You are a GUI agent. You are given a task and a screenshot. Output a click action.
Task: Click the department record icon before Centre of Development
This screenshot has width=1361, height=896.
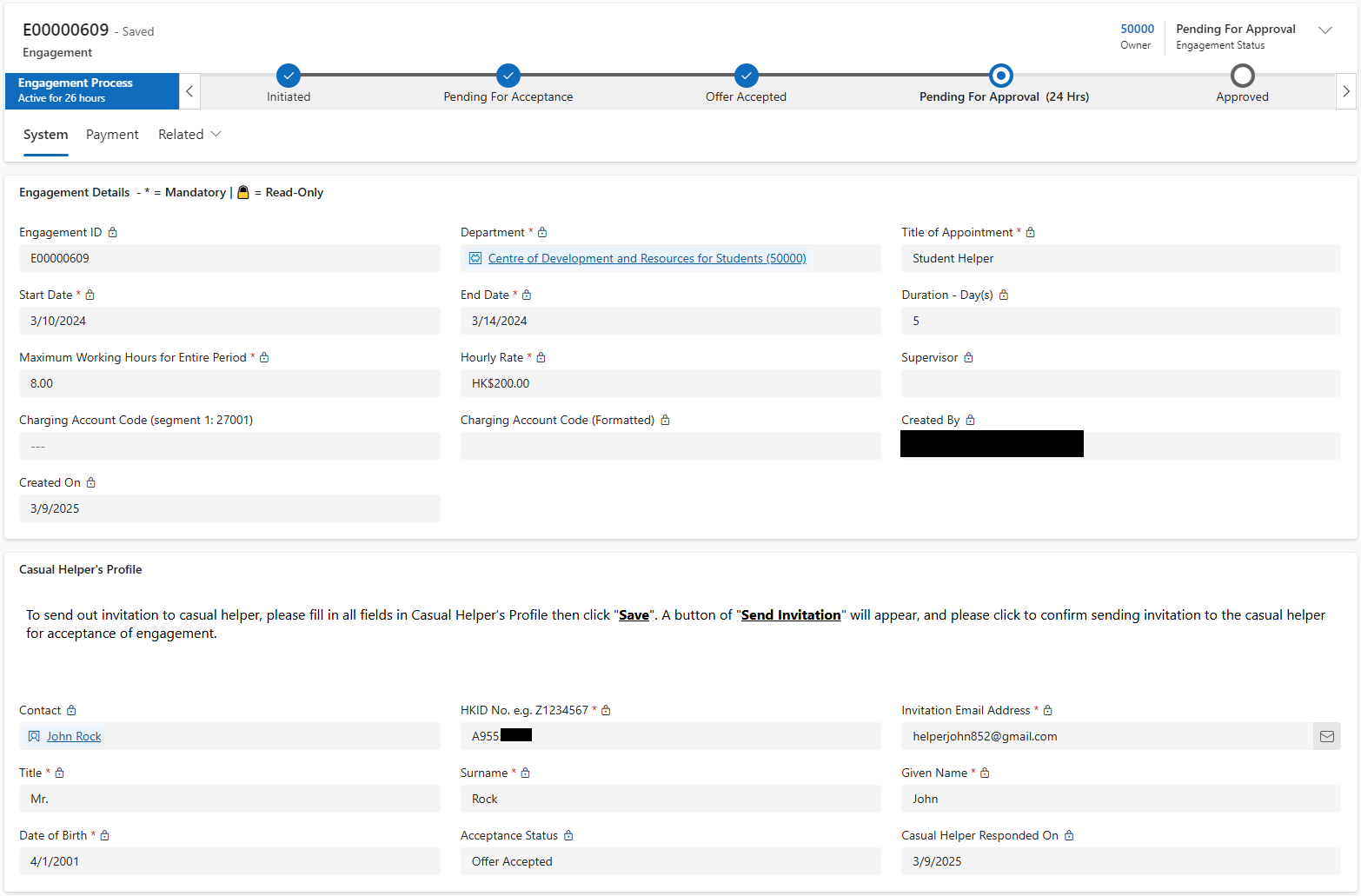click(475, 258)
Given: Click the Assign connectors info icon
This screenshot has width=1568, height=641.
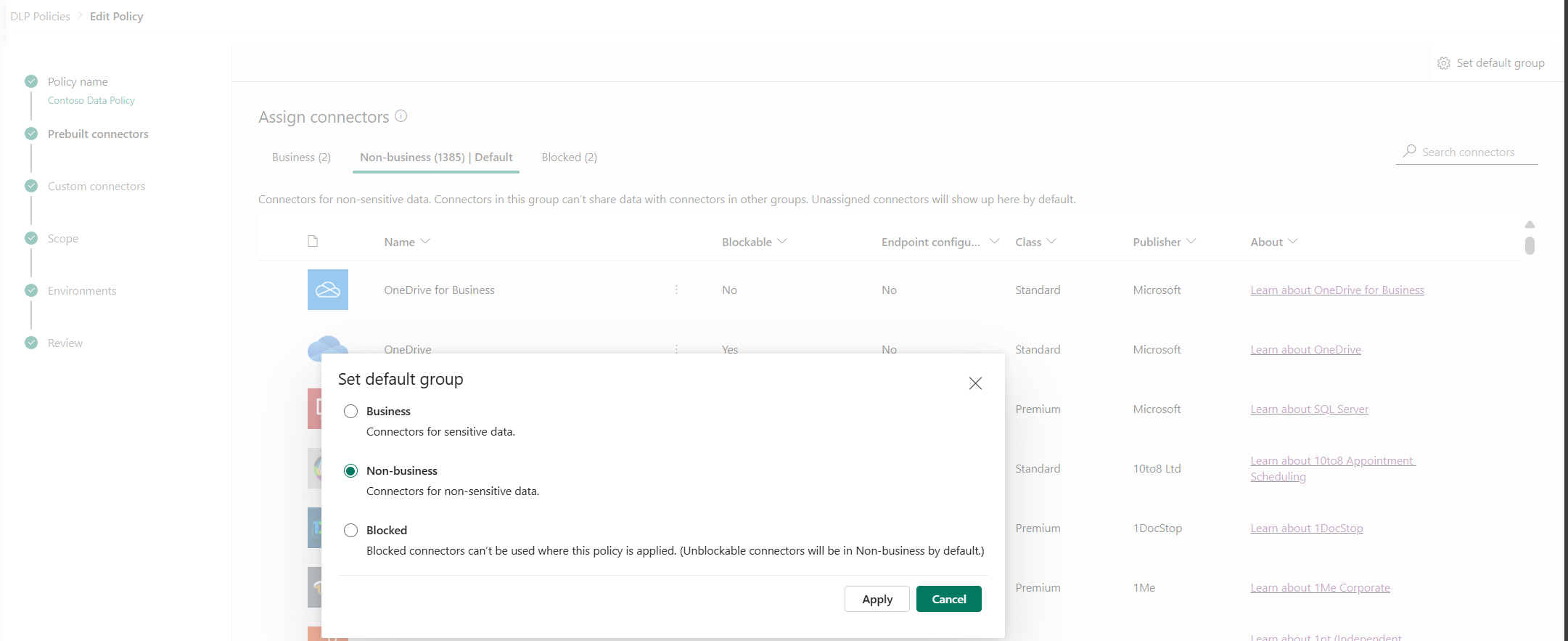Looking at the screenshot, I should 401,116.
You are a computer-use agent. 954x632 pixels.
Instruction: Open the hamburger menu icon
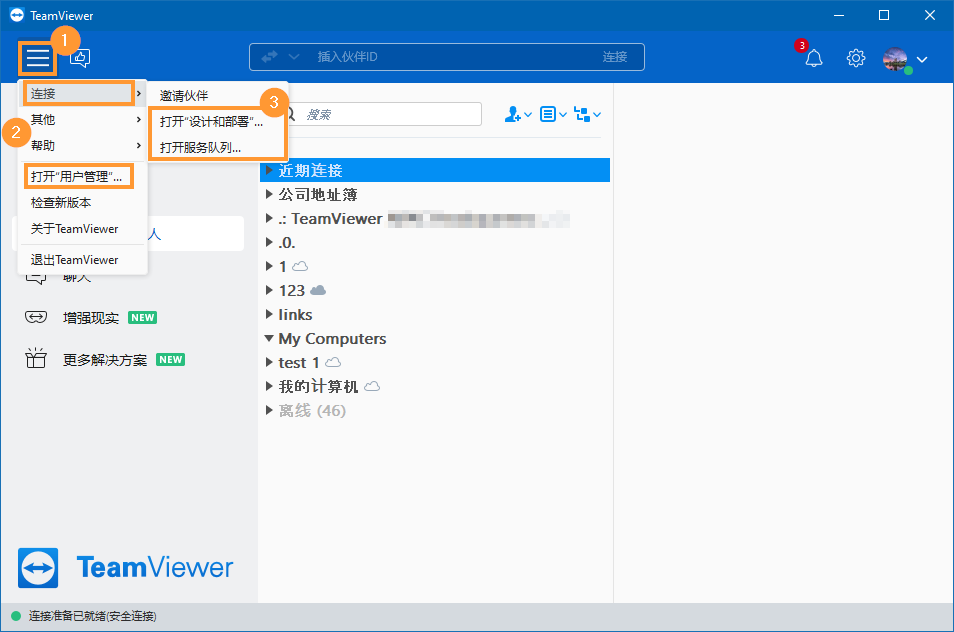37,58
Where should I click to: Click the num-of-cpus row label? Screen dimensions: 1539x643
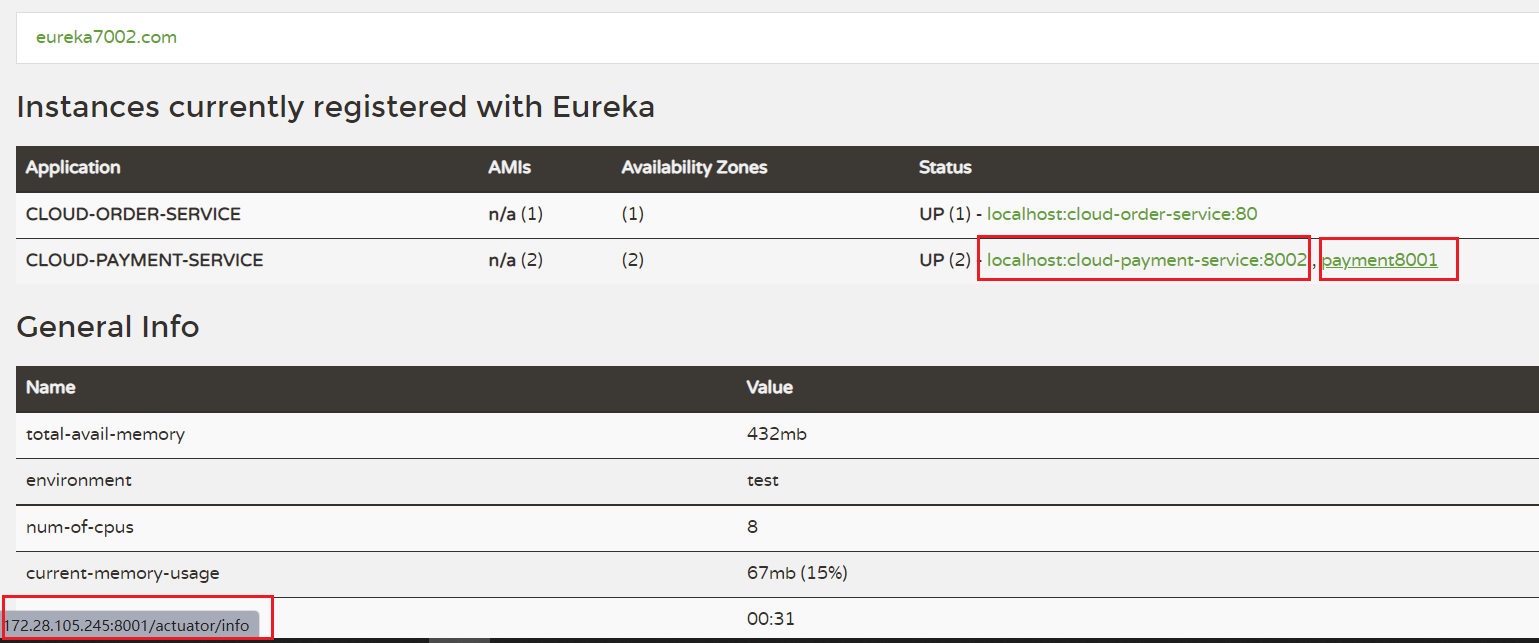pyautogui.click(x=78, y=527)
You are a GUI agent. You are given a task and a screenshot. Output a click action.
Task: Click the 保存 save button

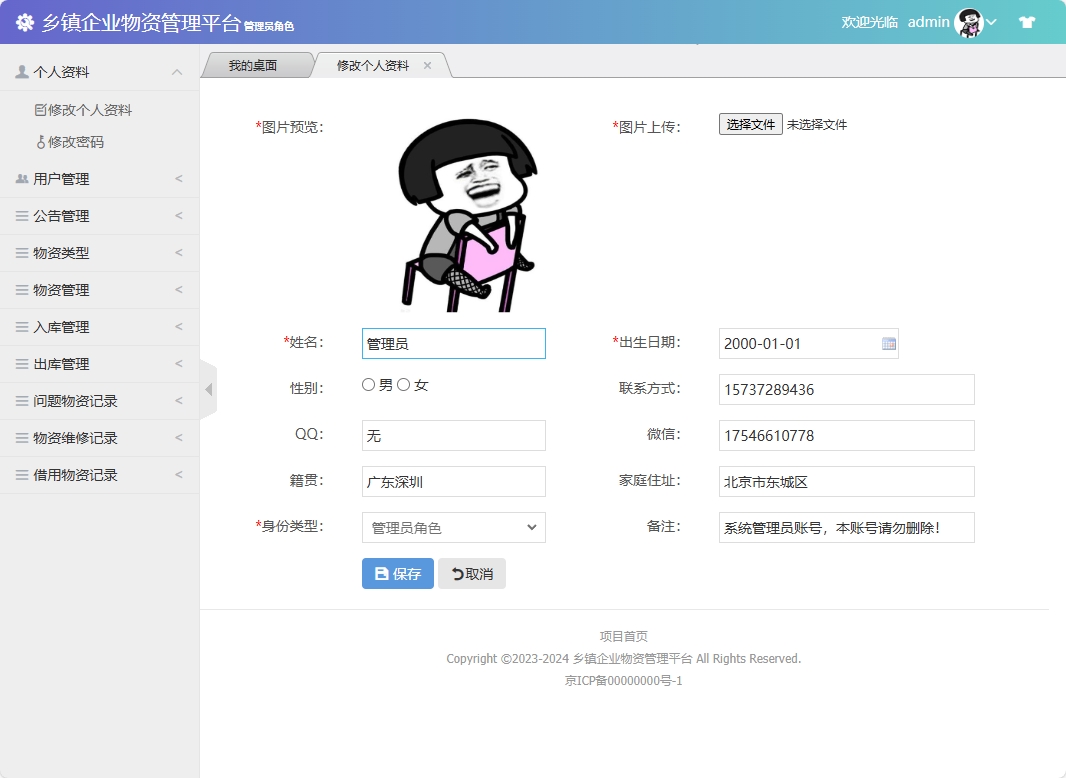point(397,573)
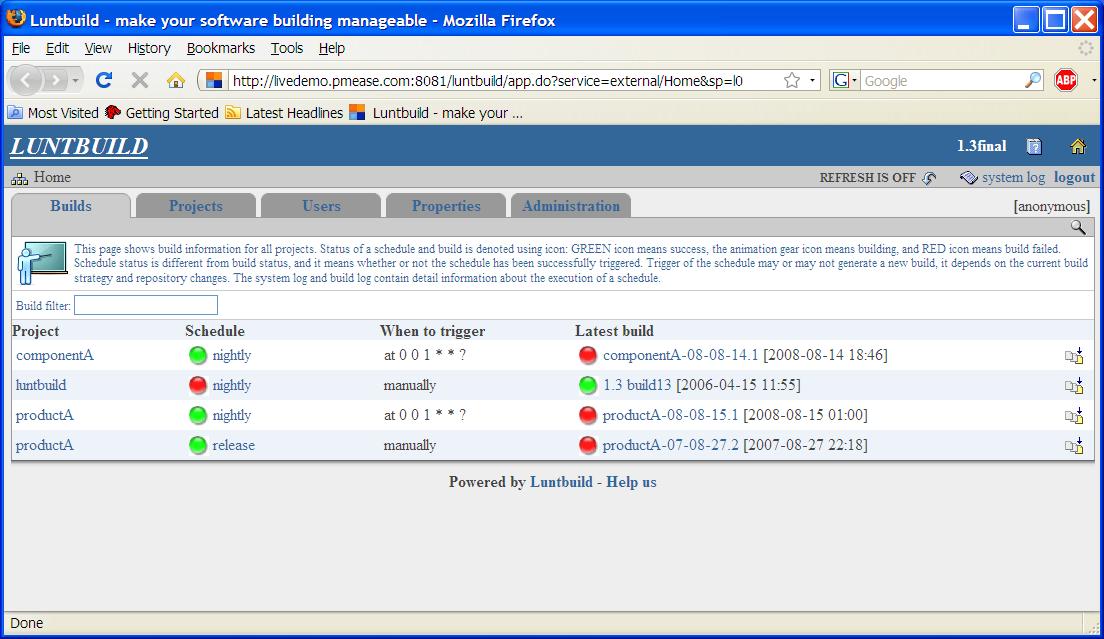Click into the Build filter text field

146,305
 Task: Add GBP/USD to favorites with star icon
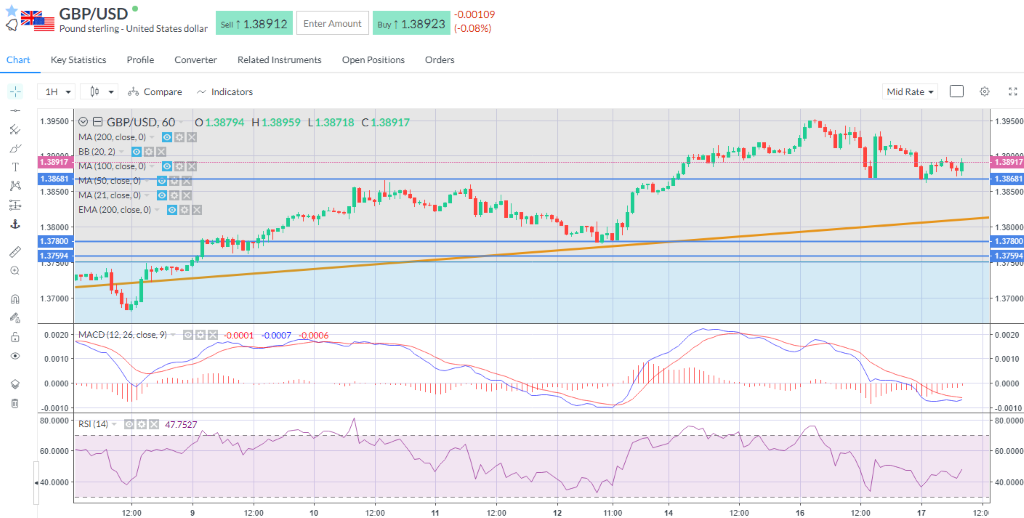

§ **Exercise instructions**: Word for word, repeat the data above with the pictures left out.

§ **Response to this task**:
You are a GUI agent. You are given a task and a screenshot. Output a click action.
Task: Click the department record icon before Centre of Development
This screenshot has width=1361, height=896.
click(475, 258)
Given: Click the Assign connectors info icon
This screenshot has width=1568, height=641.
Looking at the screenshot, I should 401,116.
You are a computer-use agent. 954x632 pixels.
Instruction: Open the hamburger menu icon
37,58
Where should I click to: Click the num-of-cpus row label? Screen dimensions: 1539x643
pyautogui.click(x=78, y=527)
You are a GUI agent. You are given a task and a screenshot. Output a click action.
Task: Click the 保存 save button

point(397,573)
Click into the Build filter text field

146,305
 Task: Add GBP/USD to favorites with star icon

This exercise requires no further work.